Une commission de députés américains est dépêchée dans le Berlin en ruines de l’après-guerre pour évaluer le moral des troupes restées sur place afin de maintenir l’ordre dans le secteur américain de la ville. Parmi eux se trouve une députée, Phoebe Frost (Jean Arthur), qui découvre avec horreur que les soldats ne se gênent absolument pas pour flirter avec toutes les jeunes Berlinoises qu’ils rencontrent. Elle fait notamment la connaissance du capitaine Pringle (John Lund), dont elle ignore qu’il entretient une relation avec une chanteuse de cabaret anciennement nazie (Marlene Dietrich). Lorsqu’elle découvre le passé de cette femme, Frost décide de la faire tomber ainsi que l’officier qu’elle est réputée fréquenter. Elle ne se doute pas que l’officier qu’elle traque est celui-là même qui lui fait la cour pour protéger sa véritable amante, et dont elle est elle-même tombée amoureuse.


Tourné en partie dans les véritables ruines de Berlin après la Seconde Guerre Mondiale, La Scandaleuse de Berlin dégage de ce fait un parfum d’authenticité que ne viennent que renforcer la présence de Billy Wilder à la réalisation et de Marlene Dietrich dans un des trois rôles principaux, qui étaient directement concernés par les événements historiques auxquels ils font ici allusion.

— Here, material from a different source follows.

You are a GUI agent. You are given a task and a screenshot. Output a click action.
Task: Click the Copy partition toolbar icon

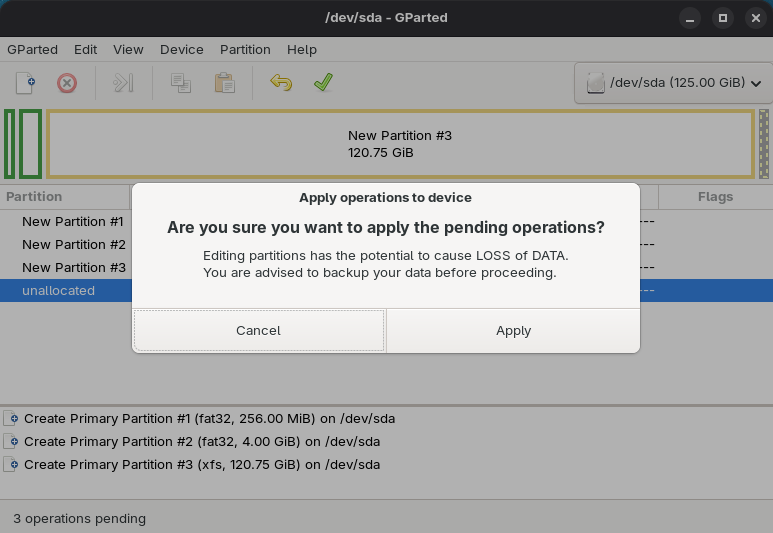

Wilder n’a en effet pas son pareil pour dresser le portrait d’une époque et d’une population en quelques scènes bien senties qui illustrent à merveille la triste ambiance qui régnait dans le Berlin de l’après-guerre. Cela ne l’empêche pourtant pas – et c’est là tout son génie – de traiter ce portrait sur le ton de la comédie, y introduisant le côté satirique qui fera merveille dans sa filmographie postérieure, en dressant notamment un portrait acerbe des Américains et de leurs grands idéaux à base de liberté et et de démocratie qui se heurtent à la dure réalité des choses.
Ce n’est toutefois pas le centre du film, ce dernier faisant graviter son scénario presque exclusivement autour du triangle amoureux Jean Arthur-John Lund-Marlene Dietrich. En se concentrant sur ce trio, Wilder peut ainsi se consacrer à ce qui fera la force de tous ses films : l’écriture de ses personnages et de ses dialogues. En effet, il leur confère une humanité incroyable, parfois grâce à un nombre très réduit répliques qui révèlent toute la souffrance et la complexité des sentiments de chacun de ses personnages, permettant au spectateur de ressentir pour eux une profonde empathie.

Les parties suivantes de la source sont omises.